The LDS Daily WOOL© Archive - Self-Esteem

"One of the great tragedies that can come in a human's life is the destruction of self-respect. This destruction is often self-inflicted. Elevated expressions of human feelings, example, and courtesy build self-respect. People are lifted when they are treated as if they already were what they could be." — Marvin J. Ashton, "Proper Self-Management", General Conference, October 1976

"To know who we are is important, but to know where we are in relationship to our earthly home and heavenly home is essential if we are to receive all the blessings our Father in Heaven has for those who love him and keep his commandments. Our eternal home is our ultimate destination. A proper yearning for home can prevent our getting lost in detours or paths that lead us away." — Marvin J. Ashton, "A Yearning For Home", General Conference, October 1992

"How tragic it is to see, on occasion, a life of usefulness lost because we have allowed an unkind comment to cause a wound or hurt. We let the injury become an open sore and fester rather than treat it with prompt skill and maturity. Some try to get even with their offenders by dropping out of life's race. How weak, how damaging, how self-restricting is the often used statement, 'I'll never go back as long as that person is there!'" — Marvin J. Ashton, "Roadblocks To Progress", General Conference, April 1979

"We strengthen and build by pointing out the good traits of a person and cause fear and weakness by being unduly critical. I am in agreement that tact is rubbing out another's mistakes instead of rubbing them in." — Marvin J. Ashton, "Strengthen The Feeble Knees", General Conference, October 1991

"Though this world has a way of diminishing and demeaning men and women, the reality is we are all of royal, divine lineage. In that unprecedented appearance of the Father and the Son in the Sacred Grove, the very first word spoken by the Father of us all was the personal name of Joseph. Such is our Father's personal relationship with each of us. He knows our names and yearns for us to become worthy to return to live with Him." - M. Russell Ballard, "The Atonement and the Value of One Soul," General Conference, April 2004

"As with the bud, so with the blossom. A boy is the only thing known from which a man can be made. I hope that we as parents are teaching our children that they are the sons and daughters of God, and that they have the capacity to become like him. It was the old Edinburgh weaver who prayed, 'O God, help me to hold a high opinion of myself.' Likewise I would counsel young people to hold a high opinion of themselves, to remember who they really are, and to put their faith in their Heavenly Father." - Paul H. Dunn, "Young People-Learn Wisdom in Thy Youth," Ensign, June 1971, p. 103

"I used to wonder, as a teacher so-called, why the Savior would spend time citing three parables about things that get lost. And then one day it dawned. People do get lost in various ways, and here in this great chapter of Luke [Luke 15] we find the Savior counseling how to recover them.

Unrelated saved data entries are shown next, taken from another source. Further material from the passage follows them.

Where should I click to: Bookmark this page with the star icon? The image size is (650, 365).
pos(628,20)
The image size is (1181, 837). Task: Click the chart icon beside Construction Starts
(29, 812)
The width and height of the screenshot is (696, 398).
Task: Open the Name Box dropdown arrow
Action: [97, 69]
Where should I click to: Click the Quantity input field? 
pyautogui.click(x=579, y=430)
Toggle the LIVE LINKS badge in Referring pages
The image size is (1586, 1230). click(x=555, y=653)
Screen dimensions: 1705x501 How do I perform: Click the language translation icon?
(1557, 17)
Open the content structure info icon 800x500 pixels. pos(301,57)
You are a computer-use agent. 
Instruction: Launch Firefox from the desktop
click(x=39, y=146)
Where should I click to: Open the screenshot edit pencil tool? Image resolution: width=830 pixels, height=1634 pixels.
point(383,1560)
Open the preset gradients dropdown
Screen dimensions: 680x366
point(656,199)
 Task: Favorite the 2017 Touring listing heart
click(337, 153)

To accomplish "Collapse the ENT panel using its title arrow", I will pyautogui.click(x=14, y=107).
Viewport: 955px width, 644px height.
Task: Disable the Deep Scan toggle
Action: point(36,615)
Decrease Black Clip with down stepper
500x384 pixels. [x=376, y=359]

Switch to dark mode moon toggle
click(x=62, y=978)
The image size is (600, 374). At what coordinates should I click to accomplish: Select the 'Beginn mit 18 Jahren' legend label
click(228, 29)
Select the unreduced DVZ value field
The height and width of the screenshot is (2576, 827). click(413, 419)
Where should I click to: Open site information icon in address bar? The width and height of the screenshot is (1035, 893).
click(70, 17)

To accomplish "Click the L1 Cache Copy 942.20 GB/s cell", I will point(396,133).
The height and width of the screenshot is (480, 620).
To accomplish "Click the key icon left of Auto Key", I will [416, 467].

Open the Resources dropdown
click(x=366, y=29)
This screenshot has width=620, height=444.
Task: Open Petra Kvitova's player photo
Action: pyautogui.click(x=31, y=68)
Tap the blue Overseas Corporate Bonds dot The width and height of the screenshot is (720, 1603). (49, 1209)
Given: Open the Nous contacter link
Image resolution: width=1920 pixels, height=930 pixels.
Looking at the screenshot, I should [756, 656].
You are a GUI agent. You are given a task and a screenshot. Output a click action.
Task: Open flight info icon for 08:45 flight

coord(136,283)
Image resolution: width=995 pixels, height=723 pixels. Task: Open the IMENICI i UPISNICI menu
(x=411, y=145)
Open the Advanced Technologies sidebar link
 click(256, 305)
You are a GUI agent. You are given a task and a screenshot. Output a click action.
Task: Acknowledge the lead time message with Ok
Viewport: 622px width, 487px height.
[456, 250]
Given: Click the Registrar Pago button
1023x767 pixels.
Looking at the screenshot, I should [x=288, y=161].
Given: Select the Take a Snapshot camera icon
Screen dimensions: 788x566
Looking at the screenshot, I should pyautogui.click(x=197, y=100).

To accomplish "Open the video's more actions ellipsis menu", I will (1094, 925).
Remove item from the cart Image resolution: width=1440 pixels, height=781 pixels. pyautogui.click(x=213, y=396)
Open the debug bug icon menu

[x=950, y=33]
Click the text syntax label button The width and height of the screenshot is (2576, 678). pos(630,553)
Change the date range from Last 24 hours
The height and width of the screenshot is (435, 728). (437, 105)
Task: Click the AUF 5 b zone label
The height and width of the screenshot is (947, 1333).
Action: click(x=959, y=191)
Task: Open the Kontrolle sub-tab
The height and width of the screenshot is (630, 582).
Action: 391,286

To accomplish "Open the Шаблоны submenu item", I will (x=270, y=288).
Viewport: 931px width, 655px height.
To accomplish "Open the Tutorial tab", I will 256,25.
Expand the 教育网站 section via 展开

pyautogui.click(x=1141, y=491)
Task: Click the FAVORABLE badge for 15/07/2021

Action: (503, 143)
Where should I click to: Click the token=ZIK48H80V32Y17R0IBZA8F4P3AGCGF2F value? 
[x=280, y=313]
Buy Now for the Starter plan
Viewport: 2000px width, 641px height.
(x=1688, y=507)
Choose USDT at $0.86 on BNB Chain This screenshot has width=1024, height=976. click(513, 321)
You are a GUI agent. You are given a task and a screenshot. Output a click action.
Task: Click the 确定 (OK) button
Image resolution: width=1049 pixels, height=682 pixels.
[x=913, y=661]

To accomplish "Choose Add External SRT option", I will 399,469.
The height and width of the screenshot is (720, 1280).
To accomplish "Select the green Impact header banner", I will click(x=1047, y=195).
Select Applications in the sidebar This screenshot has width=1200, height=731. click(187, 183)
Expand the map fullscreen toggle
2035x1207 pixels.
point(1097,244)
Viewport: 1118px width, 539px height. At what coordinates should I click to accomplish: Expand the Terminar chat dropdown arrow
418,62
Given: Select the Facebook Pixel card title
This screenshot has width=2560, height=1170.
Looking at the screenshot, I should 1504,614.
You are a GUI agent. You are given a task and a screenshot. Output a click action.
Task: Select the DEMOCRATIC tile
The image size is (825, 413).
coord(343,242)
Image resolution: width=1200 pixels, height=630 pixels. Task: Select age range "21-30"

"Permit me this observation: The Savior might say to us today, if he were to teach this parable again, that sheep (or people who get lost) are not basically sinners by nature or even choice, but people, like sheep, get confused in what's important. In other words, they have misplaced values. And I am sure the Savior would say to the teacher in the classroom, to the adviser, 'If you want to retrieve this kind of person, put a higher value in place of the one he now elects.' Family, service, brotherhood are all greener pastures for today's sheep. Feeding here brings them home." - Paul H. Dunn, "What Is a Teacher?" Ensign, Dec. 1971, p. 119

"Not all of us are going to be like Moroni, catching the acclaim of our colleagues all day every day. Most of us will be quiet, relatively unknown folks who come and go and do our work without fanfare. To those of you who may find that lonely or frightening or just unspectacular, I say, you are 'no less serviceable' than the most spectacular of your associates. You, too, are part of God’s army." - Howard W. Hunter, "No Less Serviceable," Ensign, Apr. 1992, p. 64

The life of God—the eternal, exalted life we all seek—is inherently concerned with the salvation of souls. It is the 'work and ... glory' of God to bring 'to pass the immortality and eternal life of man.' (Moses 1:39.) It is by bringing about the conditions necessary for the salvation of his children that God glorifies himself, progresses, and expands his dominions. (See D&C 132:31.)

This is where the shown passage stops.